Listed records ::
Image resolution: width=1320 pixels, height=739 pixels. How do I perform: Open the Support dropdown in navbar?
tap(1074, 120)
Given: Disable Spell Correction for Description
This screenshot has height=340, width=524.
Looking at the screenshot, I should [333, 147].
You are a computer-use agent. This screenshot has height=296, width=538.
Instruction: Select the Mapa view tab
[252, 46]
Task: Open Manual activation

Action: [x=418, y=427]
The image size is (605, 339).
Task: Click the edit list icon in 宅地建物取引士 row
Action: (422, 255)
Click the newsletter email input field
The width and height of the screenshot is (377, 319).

Objective ::
Turn the items above into a Markdown table with two columns, Row and Line. Number each line in order and leave out blank lines.

Task answer ::
| Row | Line |
|---|---|
| 1 | Image resolution: width=1320 pixels, height=739 pixels. How do I perform: Open the Support dropdown in navbar? |
| 2 | tap(1074, 120) |
| 3 | Given: Disable Spell Correction for Description |
| 4 | This screenshot has height=340, width=524. |
| 5 | Looking at the screenshot, I should [333, 147]. |
| 6 | You are a computer-use agent. This screenshot has height=296, width=538. |
| 7 | Instruction: Select the Mapa view tab |
| 8 | [252, 46] |
| 9 | Task: Open Manual activation |
| 10 | Action: [x=418, y=427] |
| 11 | The image size is (605, 339). |
| 12 | Task: Click the edit list icon in 宅地建物取引士 row |
| 13 | Action: (422, 255) |
| 14 | Click the newsletter email input field |
| 15 | The width and height of the screenshot is (377, 319). |